** START Extracted data **
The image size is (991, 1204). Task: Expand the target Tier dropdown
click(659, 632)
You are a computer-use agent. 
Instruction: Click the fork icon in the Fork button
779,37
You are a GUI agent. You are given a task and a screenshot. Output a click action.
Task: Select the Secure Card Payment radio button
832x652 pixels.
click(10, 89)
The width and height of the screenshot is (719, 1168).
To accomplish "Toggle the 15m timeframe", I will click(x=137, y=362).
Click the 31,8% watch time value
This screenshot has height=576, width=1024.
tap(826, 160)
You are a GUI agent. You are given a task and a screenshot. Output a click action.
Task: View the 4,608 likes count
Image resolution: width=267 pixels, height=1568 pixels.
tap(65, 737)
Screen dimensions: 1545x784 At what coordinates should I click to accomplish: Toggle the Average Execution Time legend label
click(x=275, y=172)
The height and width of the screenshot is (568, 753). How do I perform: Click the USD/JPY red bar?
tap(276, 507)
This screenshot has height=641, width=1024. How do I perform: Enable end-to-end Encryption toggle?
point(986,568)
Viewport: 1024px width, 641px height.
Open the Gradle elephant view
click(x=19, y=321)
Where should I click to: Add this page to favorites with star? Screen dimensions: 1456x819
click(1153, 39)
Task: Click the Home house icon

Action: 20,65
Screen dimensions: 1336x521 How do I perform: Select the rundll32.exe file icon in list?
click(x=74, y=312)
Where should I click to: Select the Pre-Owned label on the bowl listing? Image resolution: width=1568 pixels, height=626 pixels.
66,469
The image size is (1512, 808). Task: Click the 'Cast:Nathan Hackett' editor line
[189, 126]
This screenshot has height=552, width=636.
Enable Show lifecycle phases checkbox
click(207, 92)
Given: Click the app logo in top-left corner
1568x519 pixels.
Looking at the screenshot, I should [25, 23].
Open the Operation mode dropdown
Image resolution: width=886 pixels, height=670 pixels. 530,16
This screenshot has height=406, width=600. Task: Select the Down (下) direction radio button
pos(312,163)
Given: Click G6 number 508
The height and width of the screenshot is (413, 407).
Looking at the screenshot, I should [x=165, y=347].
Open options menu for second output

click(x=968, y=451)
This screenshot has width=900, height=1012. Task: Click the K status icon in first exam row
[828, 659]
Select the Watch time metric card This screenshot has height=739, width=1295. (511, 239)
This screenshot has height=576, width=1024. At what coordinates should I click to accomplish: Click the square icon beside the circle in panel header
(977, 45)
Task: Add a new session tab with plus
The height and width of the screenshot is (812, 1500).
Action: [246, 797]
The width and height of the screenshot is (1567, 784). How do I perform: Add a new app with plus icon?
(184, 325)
** END Extracted data **
**Problem statement**
Rewrite the records starting at the beginning and ending at the line that contains "click(x=74, y=312)", with "dropdown" changed to "menu" and nothing else altered.

**Solution for this problem**
The image size is (991, 1204). Task: Expand the target Tier menu
click(659, 632)
You are a computer-use agent. 
Instruction: Click the fork icon in the Fork button
779,37
You are a GUI agent. You are given a task and a screenshot. Output a click action.
Task: Select the Secure Card Payment radio button
832x652 pixels.
click(10, 89)
The width and height of the screenshot is (719, 1168).
To accomplish "Toggle the 15m timeframe", I will click(x=137, y=362).
Click the 31,8% watch time value
This screenshot has height=576, width=1024.
tap(826, 160)
You are a GUI agent. You are given a task and a screenshot. Output a click action.
Task: View the 4,608 likes count
Image resolution: width=267 pixels, height=1568 pixels.
tap(65, 737)
Screen dimensions: 1545x784 At what coordinates should I click to accomplish: Toggle the Average Execution Time legend label
click(x=275, y=172)
The height and width of the screenshot is (568, 753). How do I perform: Click the USD/JPY red bar?
tap(276, 507)
This screenshot has height=641, width=1024. How do I perform: Enable end-to-end Encryption toggle?
point(986,568)
Viewport: 1024px width, 641px height.
Open the Gradle elephant view
click(x=19, y=321)
Where should I click to: Add this page to favorites with star? Screen dimensions: 1456x819
click(1153, 39)
Task: Click the Home house icon

Action: 20,65
Screen dimensions: 1336x521 How do I perform: Select the rundll32.exe file icon in list?
click(x=74, y=312)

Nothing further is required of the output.